ロータス史上最高の3台 エランS2/エスプリ・スポーツ300/エリーゼS1 一気乗り

2017.07.08

ロータス・エランS2

さて、ひとまず話をエランに戻そう。もし、ロータスがどんなクルマなのか、また、どうあるべきなのか、を知りたいと思ったら、正にこのエランに回答がある。このクルマは、小さくてシンプルだが、それは、決して粗雑だとか不快だという意味ではない。実際はその反対である。

わたしにとって驚きなのは身長6フィート4インチのわたしでも実に快適にアロイスポークで木製リムのステアリングを持つ運転席に快適に座れて、しかもルーフとウィンドウを完全に開いてもわたしの薄い頭髪をかき乱すことがなかったということだ。


試乗車はノーマルのS2で、つまりフォード製ブロックにロータス製ツインカムヘッドを載せた1.6ℓのエンジンから107psを発生する。

トランスミッションは見事なまでに正確なフォード製の4段ギアボックスだ。サスペンションはフロントがトライアンフ・ヘラルドのダブルウィッシュボーンで、リアにはチャップマン式擬似ストラットと呼ばれるメカニズムが使われているが、これはロアウィッシュボーンにストラットを取り付けたもので、構造をシンプルに抑えている。

バックボーンシャシーの使用によるねじれ剛性には制約が生じるが、グラスファイバー製ボディに加えて木製ダッシュボードの採用により強化が施されている。しかし特筆すべきは重量で、わずか673kgに抑えられているのだ。

これでも体感的には充分に速いが、もし、エランで、現代のマシンを脅かそうとするなら、高価なスプリント仕様がある。

こちらは0-97km/h加速を7.5秒でこなすので、かなり肉薄できる。しかし、誰が絶対的なパワーを気にするのだ? エランの神話はハンドリングから生まれたのではないか。


乗ってまず気づくのはサスペンションの異常なほどの柔らかさである。乗り心地は実に良好でまるで昔のシトロエンのようだ。

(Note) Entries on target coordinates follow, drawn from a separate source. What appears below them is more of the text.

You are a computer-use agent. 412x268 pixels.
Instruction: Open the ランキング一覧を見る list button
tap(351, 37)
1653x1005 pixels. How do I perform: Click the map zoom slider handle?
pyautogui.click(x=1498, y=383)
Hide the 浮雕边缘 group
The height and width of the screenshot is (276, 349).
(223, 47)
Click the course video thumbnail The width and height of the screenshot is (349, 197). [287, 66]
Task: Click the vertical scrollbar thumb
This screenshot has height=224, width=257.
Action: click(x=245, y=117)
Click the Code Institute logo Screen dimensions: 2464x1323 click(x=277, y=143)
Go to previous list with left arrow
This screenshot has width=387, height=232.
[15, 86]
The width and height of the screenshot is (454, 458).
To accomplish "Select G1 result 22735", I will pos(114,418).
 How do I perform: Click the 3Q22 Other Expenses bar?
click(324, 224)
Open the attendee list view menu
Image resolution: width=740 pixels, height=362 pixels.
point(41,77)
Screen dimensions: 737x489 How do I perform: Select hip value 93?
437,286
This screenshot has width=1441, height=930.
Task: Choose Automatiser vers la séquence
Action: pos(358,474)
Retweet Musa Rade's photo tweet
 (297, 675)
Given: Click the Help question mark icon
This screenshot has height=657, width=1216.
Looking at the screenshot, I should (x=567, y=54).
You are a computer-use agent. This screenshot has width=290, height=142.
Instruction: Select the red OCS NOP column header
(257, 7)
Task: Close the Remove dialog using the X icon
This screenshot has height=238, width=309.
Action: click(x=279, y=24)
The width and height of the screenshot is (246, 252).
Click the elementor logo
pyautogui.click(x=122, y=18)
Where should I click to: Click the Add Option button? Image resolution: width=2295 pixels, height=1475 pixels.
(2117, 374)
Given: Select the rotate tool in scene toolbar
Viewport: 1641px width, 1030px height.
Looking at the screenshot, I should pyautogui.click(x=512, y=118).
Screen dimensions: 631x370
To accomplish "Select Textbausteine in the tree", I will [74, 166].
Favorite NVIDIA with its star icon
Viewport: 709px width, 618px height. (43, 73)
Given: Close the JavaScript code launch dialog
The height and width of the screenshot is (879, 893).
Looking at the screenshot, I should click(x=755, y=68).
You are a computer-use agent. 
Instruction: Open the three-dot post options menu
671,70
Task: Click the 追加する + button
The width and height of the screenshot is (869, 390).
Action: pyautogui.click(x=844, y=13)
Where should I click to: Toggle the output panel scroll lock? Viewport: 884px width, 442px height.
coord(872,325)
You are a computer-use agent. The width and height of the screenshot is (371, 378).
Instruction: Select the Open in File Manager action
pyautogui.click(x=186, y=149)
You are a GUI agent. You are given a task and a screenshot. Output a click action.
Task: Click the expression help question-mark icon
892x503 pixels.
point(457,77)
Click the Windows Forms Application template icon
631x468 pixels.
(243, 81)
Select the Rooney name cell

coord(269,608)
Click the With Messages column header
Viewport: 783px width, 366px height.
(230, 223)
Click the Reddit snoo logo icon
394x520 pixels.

タイヤの幅はまるでフラフープのように細いが、ウェットなサーキットでのトラクションは驚異的で、ブレーキも同様だ。

ここから示唆されるのは、エランがこれほどソフトな足回りを持つ唯一の理由は、そうでなければボディに負荷がかかった時に捩れるからということらしいが、もしそれが事実だとしても、この解決策は実にうまくいっている。

グリップは予想よりも強力で、狙ったラインをトレースする性能は、これほど古くて足回りが柔らかく、ねじれ剛性に欠けたクルマとしては信じられないほど高い。

この3点から考えて、最もドリフトに持ち込みやすいクルマだとわたしは考えていた。だが、そうではなかった。

足回りはわずかながらアンダーステア寄りに設定されており、スロットルを戻してリアを不安定にしてから再び踏み込んでラインから外そうとすると、確かにコーナーの前半で軽いオーバーステアの挙動を示しはするが、あまりに車重が軽いため、すぐに慣性が尽きてグリップを回復してしまうのだ。


ボディ構造では、このエランはどの個体を取っても46年の歳月を感じさせる。ハンドリングも現代の高性能車とは大きく異なっているし、路面への粘着力は比較にならないほど弱いが、ドリフトを始めると挙動ははるかにゆっくりしている。

それなりの実力のあるドライバーにとって、誤ってスピンに陥ることを想像するのはきわめて難しい。このために低速のほうがより楽しめるクルマに仕上がっており、さらに付け加えて言うなら乗れば乗る程ほど楽しみがわかってくるクルマであるとも言えるだろう。